_Required tasks_.
(A) In the article on civil procedure and part 18 requests, why did Lord Woolf expect the need for extensive pleadings and particulars to shrink? Answer in one to three sentences.
(B) Continue the article on civil procedure and part 18 requests from the point where it stops.

_Document extract_.
● ● ● ● ● ● ●

Protocols are no fishermens' friend

District Judge Susan Spencer explains why life for anglers is more difficult these days

'I remember when litigation was litigation, and you could have a real paper trail,' quavers the old lawyer to the new trainee.

'Now, with all these newfangled protocols and rules, there are no fishing expeditions.

What is the world coming to?'

Civil matters

The world, in fact, caught on quickly to the reality of no more 'further and better particulars'.

There should be no need for part 18 of the Civil Procedure Rules 1998 (CPR) to be utilised where a pre-action protocol is in place, and has been followed, so as to provide 'sufficient information' to allow the insurer to 'commence investigation' and make at least a 'broad assessment' of risk (personal injury protocol), and the statements of case have complied with part 16 for the particulars of claim (rule 16.4) and defence (rule 16.5).

The court has a duty to case-manage actively under part 1 of the CPR.

It will, at allocation stage, identify the issues, and if need be, request a party to provide further information to assist in this process.

This can be done under rules 18.1 or 26.5(3).

The parties have a duty throughout to assist the court in carrying through the overriding objective (rule 1.3), to which efficient case management is vital.

However, part 18 of the CPR is primarily of use to parties who wish to ask each other for more information.

The request must first be made in correspondence.

It is not limited to matters already referred to in a statement of case, but it must relate to a matter in issue in the proceedings, for example, something which appears from the witness statements, but was not put in the statement of case.

The request may be made at any stage, and a response ordered by the court must be verified by a statement of truth (CPR part 22).

The part 18 practice direction deals with the form of the request, the response and the form of the application to the court.

It is not for the receiving party to the part 18 request to make any application to the court if he objects to complying with it (practice direction 18.4), but for the requesting party to apply, having had the initial request refused or ignored.

Pursuant to the overriding objective, the courts will not allow part 18 to be used as the weapon of oppression that 'further and betters' sometimes were.

Under the CPR, statements of case are fuller, and much disclosure of both information and documents has taken place pre-action either in accordance with a protocol or on an informal basis.

In McPhilemy v Times Newspapers Ltd [1999] 3 All ER 775 at 793, Lord Woolf set out how he saw statements of case and particulars developing under the CPR.

'The need for extensive pleadings, including particulars, should be reduced by the requirement that witness statements are now exchanged.

In the majority of proceedings, identification of the documents upon which a party relies, together with copies of that party's witness statements, will make the detail of the nature of the case the other side has to meet obvious.

This reduces the need for particulars in order to avoid being taken by surprise.'

He saw a continuing need for clear statements of case marking the parameters of the case, but added: 'Unless there was some obvious purpose to be served by fighting over the precise terms of the pleadings, contests over their terms are to be discouraged.'

After witness statements

Is it appropriate for the parties themselves to employ part 18? Perhaps, but not generally before exchange of witness statements.

● ● ● ● ● ● ●

_Material shown_.
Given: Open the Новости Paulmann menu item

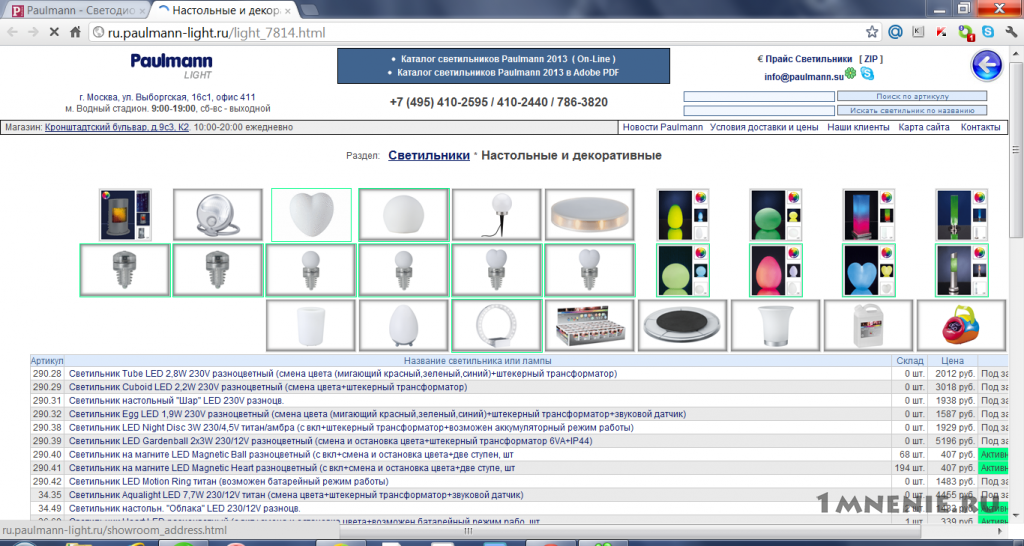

● ● ● ● ● ● ●

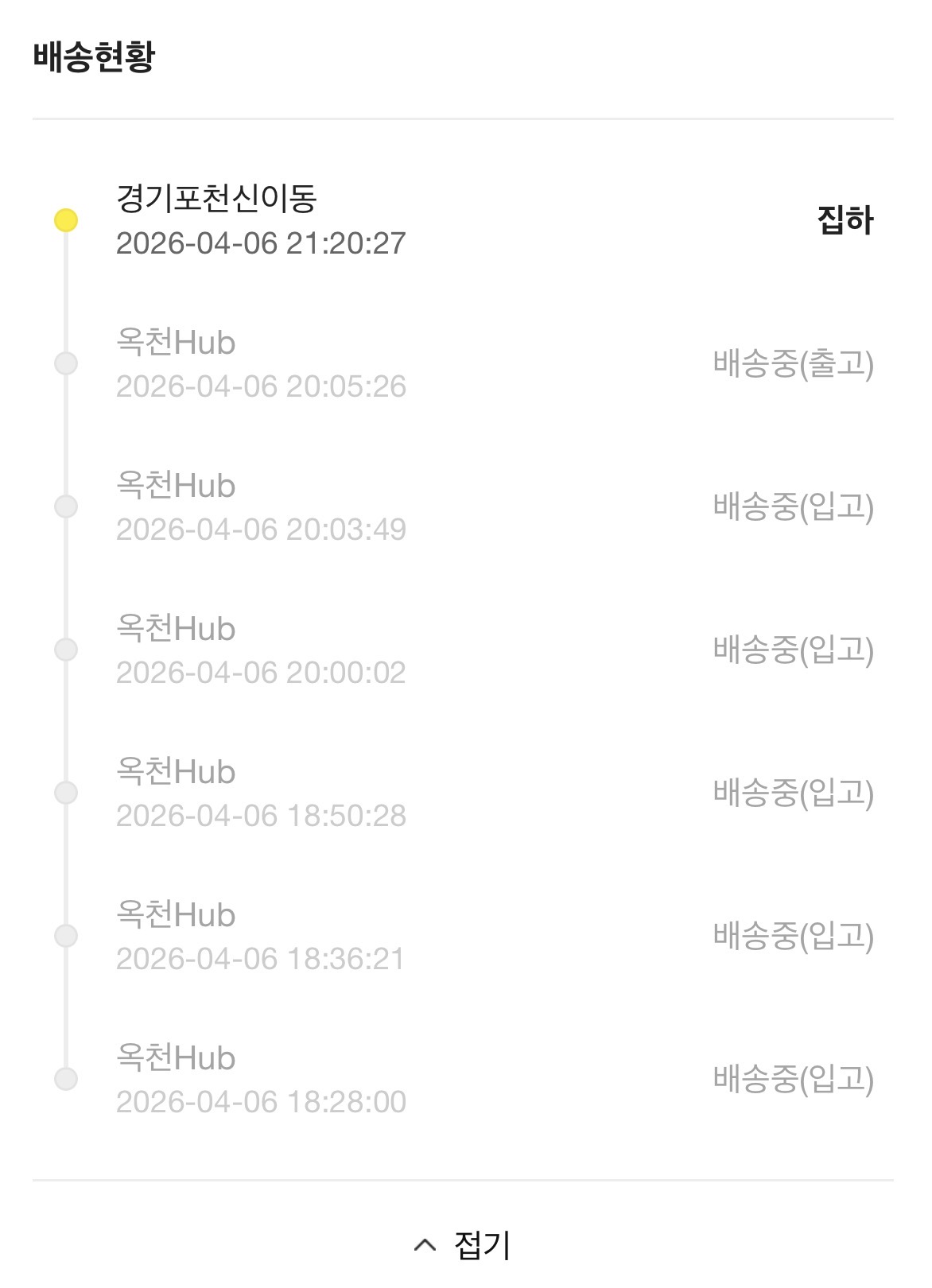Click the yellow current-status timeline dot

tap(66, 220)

● ● ● ● ● ● ●

_Task-by-task answers_.
(A) Lord Woolf expected it because witness statements are now exchanged. In most cases, identifying the documents a party relies on and providing copies of that party's witness statements make the case the other side must meet obvious. That reduces the need for particulars to avoid being taken by surprise.

(B)
Indeed, the court's proper response to an early part 18 request might be to give 'own initiative' directions for disclosure and witness statements, and order a combined case management conference/part 18 hearing on a later date.

The parties could then reconsider the need for the part 18 request in the light of full exchange of information as ordered by the court.

This approach, especially in a fast-track case, could be the most proportionate one.

But if a party wishes to apply under part 24, and can demonstrate to the court that the information on a particular point is necessary before the application can be properly assessed and that a part 24 application has a good prospect of succeeding in disposing of at least a substantial issue, the position may well be reversed.

To order further information early, and thereby save the expense of formal disclosure and exchange of witness statements may well be the proper response.

Family matters

Here the overriding objective arrived a little later, but the intention of reducing the paper trail is the same.

The rules are contained in rule 2.61A-F of the Family Proceedings Rules 1991 (FPR).

There is in addition to the president's direction of 25 May 2000 containing a pre-action protocol, the family law protocol of the Law Society, and the Solicitors Family Law association Good Practice Guide for Disclosure.

If the parties act in accordance with the strictures contained in those documents, then prior to proceedings, each party will have disclosed at least the minimum required by form E (president's protocol 3.5), plus any items relating to issues particular to the case on a full and frank basis (president's protocol 2.7 and Law Society protocol part IV 2.7, 3.1 and 6.1).

There must not be disproportionate disclosure, though it is likely in the post White era that the millionaire's defence will not be allowed to limit disclosure.

Once the matter is before the court by the issue of form A, rule 2.61B of the FPR prohibits any disclosure or inspection being requested or given between the issue of form A and the first appointment.

Parties must file their questionnaires in good time for the first appointment and the judge, at that hearing, will decide which questions should be answered, and by whom and in what timescale.

Gone are the days of repeated lengthy questions fishing for information about bank statements from ten years ago, the make of the cohabitee's car or (in one memorable case) the location of a jet ski.

The questions asked must relate to the statement of issues filed for the first appointment (FPR rule 2.61B(7)).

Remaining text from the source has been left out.